In [9]:
#!pip install pyspark

In [1]:
#spark sql imports
from pyspark.sql import SparkSession
from pyspark.sql import functions as F
from pyspark.sql import Row
from pyspark.sql.functions import UserDefinedFunction
from pyspark.sql.types import *

import matplotlib.pyplot as plt
%matplotlib inline

In [2]:
#spark ML imports
from pyspark.ml import Pipeline
from pyspark.ml.classification import LogisticRegression
from pyspark.ml.feature import HashingTF, Tokenizer, StringIndexer, CountVectorizer, IDF
from pyspark.ml.tuning import CrossValidator, ParamGridBuilder
from pyspark.ml.evaluation import BinaryClassificationEvaluator, MulticlassClassificationEvaluator

In [5]:
spark = SparkSession.builder.appName('BD_Project').getOrCreate()
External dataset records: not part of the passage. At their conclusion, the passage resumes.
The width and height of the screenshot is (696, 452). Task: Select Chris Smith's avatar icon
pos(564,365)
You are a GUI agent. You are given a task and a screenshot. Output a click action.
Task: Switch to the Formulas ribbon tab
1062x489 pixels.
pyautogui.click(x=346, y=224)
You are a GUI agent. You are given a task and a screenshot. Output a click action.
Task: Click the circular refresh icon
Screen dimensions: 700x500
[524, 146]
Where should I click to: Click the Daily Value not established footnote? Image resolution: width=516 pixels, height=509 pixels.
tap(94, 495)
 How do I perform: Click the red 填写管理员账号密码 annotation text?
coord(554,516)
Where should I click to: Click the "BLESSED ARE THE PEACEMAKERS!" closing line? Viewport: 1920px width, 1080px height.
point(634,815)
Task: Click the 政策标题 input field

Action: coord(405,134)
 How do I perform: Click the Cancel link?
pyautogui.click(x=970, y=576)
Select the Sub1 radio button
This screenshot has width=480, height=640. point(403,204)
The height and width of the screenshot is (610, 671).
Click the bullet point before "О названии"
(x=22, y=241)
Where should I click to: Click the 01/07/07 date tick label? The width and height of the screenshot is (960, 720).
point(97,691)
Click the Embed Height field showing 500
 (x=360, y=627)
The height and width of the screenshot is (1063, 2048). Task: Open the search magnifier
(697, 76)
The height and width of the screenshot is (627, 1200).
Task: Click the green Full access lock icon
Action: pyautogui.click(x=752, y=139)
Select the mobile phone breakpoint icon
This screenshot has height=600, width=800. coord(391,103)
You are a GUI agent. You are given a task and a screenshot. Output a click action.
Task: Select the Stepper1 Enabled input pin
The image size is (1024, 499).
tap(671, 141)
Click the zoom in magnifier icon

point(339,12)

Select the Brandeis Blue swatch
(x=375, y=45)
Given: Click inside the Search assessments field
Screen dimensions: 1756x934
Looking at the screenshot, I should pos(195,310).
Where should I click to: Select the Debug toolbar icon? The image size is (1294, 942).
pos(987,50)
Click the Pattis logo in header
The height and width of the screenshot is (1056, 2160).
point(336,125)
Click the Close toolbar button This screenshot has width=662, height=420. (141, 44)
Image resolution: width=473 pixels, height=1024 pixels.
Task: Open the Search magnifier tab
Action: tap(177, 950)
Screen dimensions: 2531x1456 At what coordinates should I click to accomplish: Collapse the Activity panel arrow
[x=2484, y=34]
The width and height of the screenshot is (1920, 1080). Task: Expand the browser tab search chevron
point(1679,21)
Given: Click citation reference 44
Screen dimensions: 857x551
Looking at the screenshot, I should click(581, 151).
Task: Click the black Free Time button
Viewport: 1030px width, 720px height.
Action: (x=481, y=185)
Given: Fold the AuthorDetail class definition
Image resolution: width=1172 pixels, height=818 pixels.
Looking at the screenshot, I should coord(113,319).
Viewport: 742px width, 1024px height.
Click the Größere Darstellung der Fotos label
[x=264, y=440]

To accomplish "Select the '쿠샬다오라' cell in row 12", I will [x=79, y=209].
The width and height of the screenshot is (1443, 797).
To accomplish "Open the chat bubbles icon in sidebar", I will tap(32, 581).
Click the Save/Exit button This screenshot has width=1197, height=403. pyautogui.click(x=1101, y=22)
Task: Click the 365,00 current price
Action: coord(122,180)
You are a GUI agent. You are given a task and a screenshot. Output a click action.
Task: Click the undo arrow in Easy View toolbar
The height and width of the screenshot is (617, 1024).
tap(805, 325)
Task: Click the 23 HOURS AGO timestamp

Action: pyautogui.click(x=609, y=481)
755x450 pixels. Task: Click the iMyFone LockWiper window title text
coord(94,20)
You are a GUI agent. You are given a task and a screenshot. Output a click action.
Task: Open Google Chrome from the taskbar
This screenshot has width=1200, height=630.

#change configuration settings on Spark 
conf = spark.sparkContext._conf.setAll([('spark.executor.memory', '4g'), ('spark.app.name', 'Spark Updated Conf'), ('spark.executor.cores', '4'), ('spark.cores.max', '4'), ('spark.driver.memory','4g')])
# the 4g is the total mun of the memory 4g * 4 executor = 16g


#print spark configuration settings
spark.sparkContext.getConf().getAll()

[('spark.driver.memory', '4g'),
 ('spark.executor.memory', '4g'),
 ('spark.executor.id', 'driver'),
 ('spark.app.id', 'local-1582732507476'),
 ('spark.executor.cores', '4'),
 ('spark.cores.max', '4'),
 ('spark.driver.port', '50496'),
 ('spark.app.name', 'Spark Updated Conf'),
 ('spark.rdd.compress', 'True'),
 ('spark.serializer.objectStreamReset', '100'),
 ('spark.driver.host', 'LAPTOP-67Q35R8F.mshome.net'),
 ('spark.master', 'local[*]'),
 ('spark.submit.deployMode', 'client'),
 ('spark.ui.showConsoleProgress', 'true')]

In [6]:
spark.sparkContext

## RDD

In [7]:
#store the Spark Context in a variable. Sometimes the Context is provided directly from the environment
sc = spark.sparkContext

#generate 20 natural numbers
a = range(20)

#create an RDD using Parallelize
rdd = sc.parallelize(a,3)
rdd

PythonRDD[1] at RDD at PythonRDD.scala:53

In [8]:
#count number of elements in x
rdd.count()

20

## Load Data

In aggregate, each match's meta information and player statistics are summarized (as provided by pubg). It includes various aggregate statistics such as player kills, damage, distance walked, etc as well as metadata on the match itself such as queue size, fpp/tpp, date, etc.

In [144]:
agg_match = spark.read.csv("C:/Users/kailf/Python_code/UChicago/Big_Data/Project/agg_match_stats_0.csv", header=True)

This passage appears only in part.